Si estrechamos el cerco podemos deducir que, en la práctica, legislativamente, es más decisivo el concejo que el alcalde de cualquier municipio de Colombia.

Pues bien, Girardot tiene que elegir 15 concejales cada cuatro años. A pesar de que los menos capaces y acuciosos vociferan, cuando de argumentar se trata, que son la representación democrática de los girardoteños, es una verdad relativa. El censo electoral para el 2019 era de 83 774 votantes. En esa ocasión eligieron de la multitud de aspirantes, 12 678 sufragantes aproximadamente, lo que en carta blanca significa el 15.13% del censo electoral.

Y, aun así, hay que ver a unos cuantos de ellos lanzando fuego por sus fauces mientras castigan incesantemente el idioma, repitiendo enfermizamente que son la representación del pueblo, los portadores de la democracia, los faros de la sabiduría, y que por ello hay que rendirles pleitesía. (Como siempre, hago la salvedad de algunos).
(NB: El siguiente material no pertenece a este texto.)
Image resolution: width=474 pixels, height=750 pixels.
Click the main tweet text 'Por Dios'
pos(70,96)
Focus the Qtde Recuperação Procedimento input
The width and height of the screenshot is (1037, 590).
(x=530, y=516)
Pues bien, esos representantes del pueblo en el recinto sagrado de la democracia han sido elegidos por el mismo pueblo. Desconociendo adrede,  por ejemplo, que en cada sesión escasamente contestan a lista para quedarse jugando con el celular o se ausentan por media o una hora sin sonrojarse; que ad-portas de la sesión no saben qué Secretaría está citada, lo que se traduce en que no se preparan para debatir. Que jamás intervienen sobre ningún tema, a no ser para solicitar aplazamiento de las actas que repetidamente se encuentran pendientes por entregar. O uno que otro es experto lobbysta, y se les ve de Secretaría en Secretaría intermediando sabrá Dios para quién.

Son a estos, a los que el mismo pueblo elige apresurados por necesidades inmediatas o rancias simpatías, muy pocos son los votos de opinión. Y aunque cada elector estará dispuesto a defender o a explicar su voto, aún quedan 71 096 ciudadanos girardoteños o foráneos que no sufragaron por los motivos que sean.
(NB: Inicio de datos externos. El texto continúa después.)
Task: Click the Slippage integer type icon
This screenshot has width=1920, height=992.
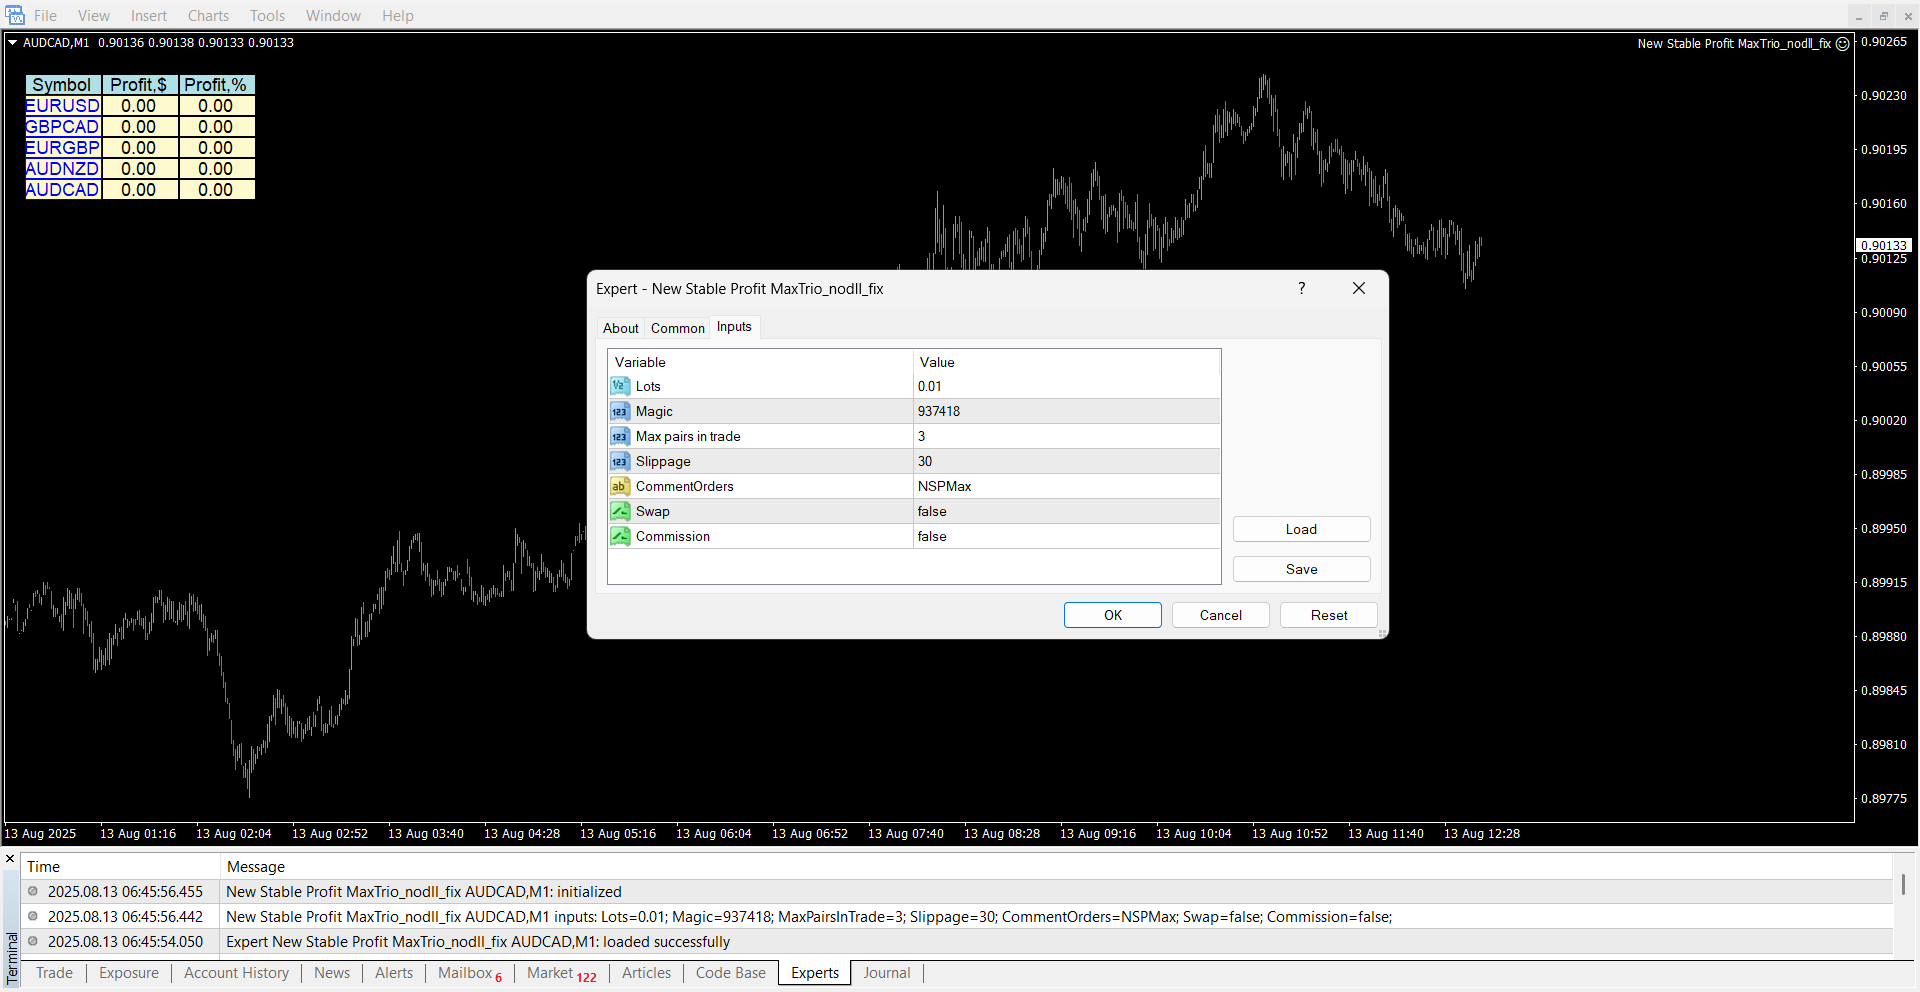Action: (620, 461)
No va a sonar bien, ¡pero entonces vaya que tienen una alta responsabilidad en lo que sucede en el municipio!, cuando 12 678 son los que deciden qué personajes sentar en los quince tronos del Concejo, pero 71 096 escogen el camino menos escabroso y el más placentero; mirar los toros desde la barrera para salir a criticar después la corrida.
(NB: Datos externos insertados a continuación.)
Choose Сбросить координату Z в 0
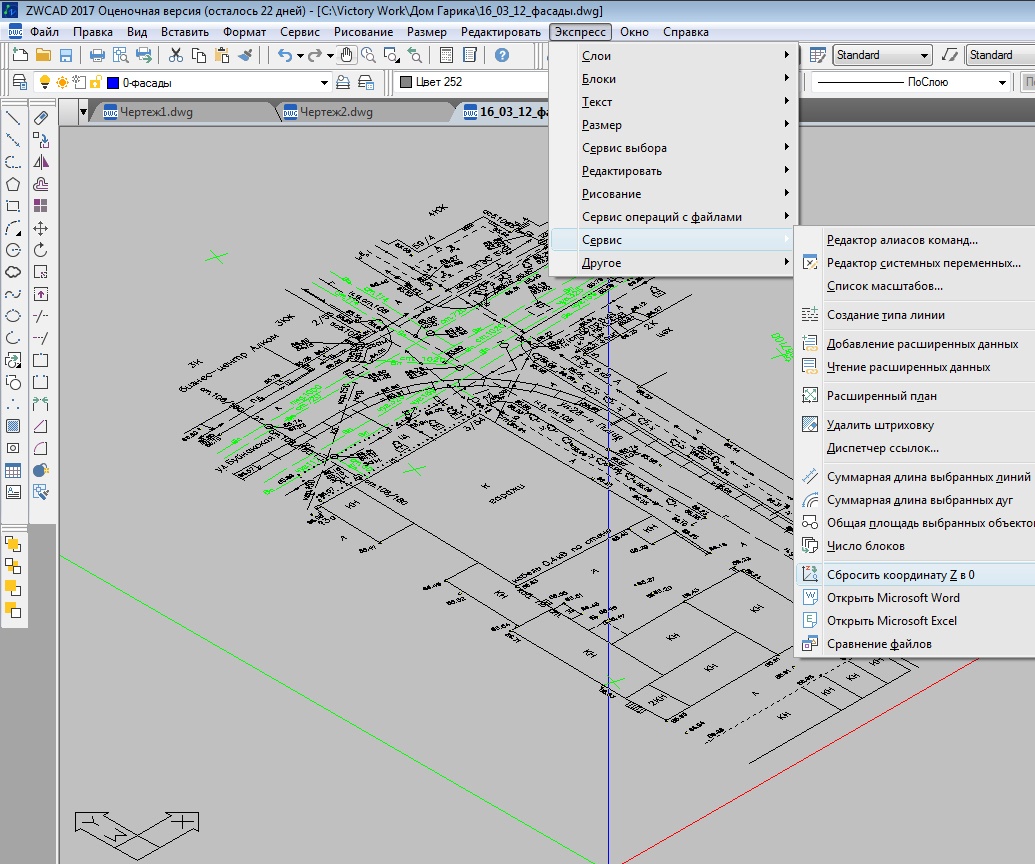This screenshot has width=1035, height=864. (900, 575)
El alcalde (como se llame), puede inventarse el mejor negocio para su bolsillo en detrimento de la casi ciudad, si la mayoría de los concejales no lo aprueban, se empieza a sentar un precedente para el gobernante. Pero si en cambio, son maleables según las condiciones o premuras del momento, pues que el girardoteño coma de su cocinado.

Es menos probable que se presenten delitos por peculado, prevaricato, contratación indebida si el pueblo vota abundantemente para elegir un Concejo decente.

Revisando nuestra historia no soy yo quien deba determinar si los exalcaldes Diego Escobar Guinea y César Fabián Villalba Acevedo son culpables o inocentes de los delitos por los que se les procesa. Pero de lo que no me cabe la menor duda, y ya lo escribí en mi columna «Girardot, en caída libre hacia la decadencia», es que quedar en libertad por vencimiento de términos sin que se pudiera esclarecer y definir plenamente la culpabilidad o inocencia de los investigados, debilitó la moral administrativa del Municipio.

Se sembró la maligna semilla de «aquí no pasa nada», «aquí todo vale», apropiando una moral laxa de acuerdo con el momento y las ofertas. Cuando se esperaba que la renovación en el Concejo con la llegada de los jóvenes fuera la justificación para elegirlos, por el contrario, quedan muchas dudas y preguntas en el vacío.

Volviendo al caso de los doce concejales, cada cual tendrá que demostrar su inocencia y justificar sus decisiones, es decir, que pase lo que tenga que pasar. ¡Cualquier cosa!, menos que nuevamente se ofrezca un espectáculo mediático como el de la Fiscalía en el caso Escobar-Villalba, en donde hasta ahora todo queda como estaba, sin poderse diferenciar culpables de inocentes.

*Las opiniones plasmadas por los columnistas en ningún momento reflejan o comprometen la línea editorial ni el pensamiento de Plus Publicación.